ALL

May 31, 2023

Fr John Riccardo

“All authority in heaven and on earth has been given to me. Go therefore and make disciples of all nations, baptizing them in the name of the Father and of the Son and of the Holy Spirit, teaching them to observe all that I have commanded you. And behold, I am with you always, to the end of the age” (Mt 28:18-20).

This was the Gospel we heard proclaimed at Mass recently on the Solemnity of the Ascension of our Lord Jesus. This is, perhaps, a good week to reflect again on these words of Jesus, especially since we just celebrated Pentecost and the gift of the Holy Spirit is richly connected with His words.

What exactly is involved in that “all” of which Jesus speaks when He says, “All that I have commanded you”?

Certainly, one would want to start with the revelation of God that Jesus has definitively given. God is made known in an absolutely unique way in Jesus, and especially in His life, death and glorious resurrection, and the disciples are sent out to tell everyone of the one, true God who is Love – something no one had ever dared to imagine. Also included in this “all” is the fact that the God who is Love has created us for friendship with Himself, and, in fact, to share one day in His own abundant life (cf. 1 Peter 2:4).

“All,” however, includes much, much more.

Jesus wasn’t sent only to teach us about God and prayer and related things.

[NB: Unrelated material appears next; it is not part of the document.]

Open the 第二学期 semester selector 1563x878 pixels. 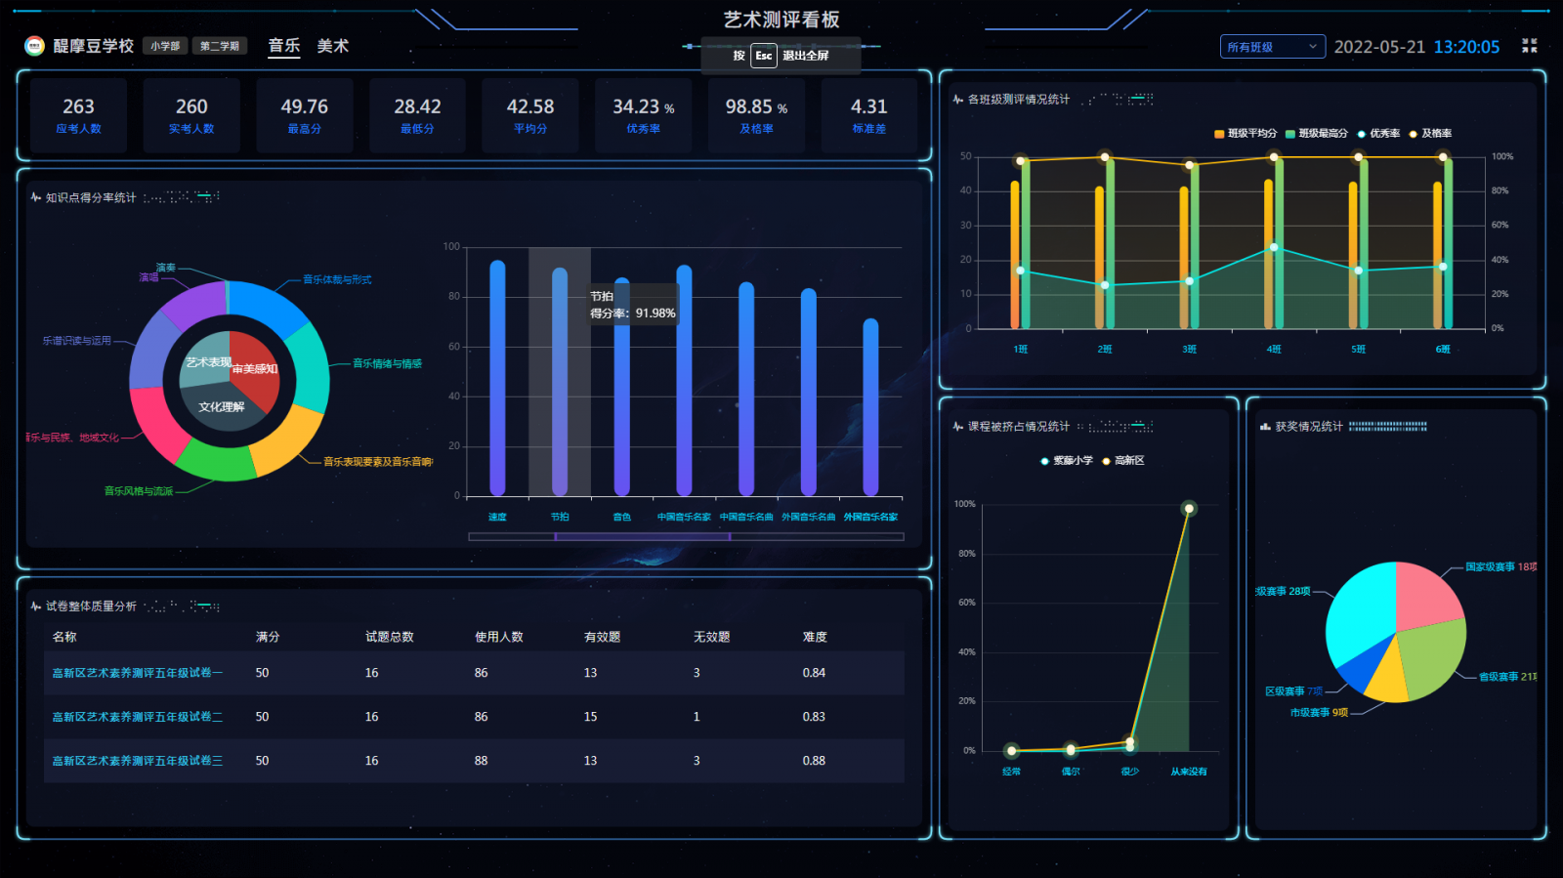[220, 46]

As the Church teaches, and as St. John Paul II constantly repeated, “It is only in the mystery of the Word made flesh that the mystery of man truly becomes clear” (Gaudium et spes, 22). In other words, Jesus doesn’t only reveal God to us; He reveals us to ourselves. He teaches us, by His words and His life, everything about what it means to be fully human. This includes how to work, how to rest, and how to eat meals. It includes as well the truth about marriage and sexuality, about friendship, and about forgiveness. He likewise taught us about politics, education, and money. In short, when Jesus sends the disciples out to teach the nations “all” that they have been commanded, this means something akin to, “Teach them what it genuinely means to be human.”

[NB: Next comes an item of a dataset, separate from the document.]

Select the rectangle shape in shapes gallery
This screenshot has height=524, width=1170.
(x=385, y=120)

Here’s where Pentecost comes into sharper focus. The Holy Spirit is given by the Lord to not only give the disciples the courage to go forth and teach, but power from on high to live this new life, to be a kind of working model of what authentic humanity looks like. The Spirit gives us power to be human in a new way, in the way that we were originally created to be: worshiping the one, true God, and exercising dominion (not domination) over this world which God created and loves.

We are, then, sent out into the world to evangelize, but also to do all we can to be active agents of re-creation in all the areas that the Lord has taught us about. We need to be reminded, or at least I do, that God loves this world. He loves it so much that he not only willed it into existence, but became man so as to rescue it from the clutches of the enemy.

The enemy defaces and mars God‘s creation. And to be sure, while Jesus is the only one who ultimately will make all things new when He gloriously returns, ours is the mission right now of not only spreading the gospel, but of putting the gospel into effect in all those places where the enemy has bent it, doing what we can to bend it back into conformity with God‘s original plan.

In order to do this, we all need all the power, all the courage, all the wisdom, all the gifts, and all the help we can get from the Holy Spirit.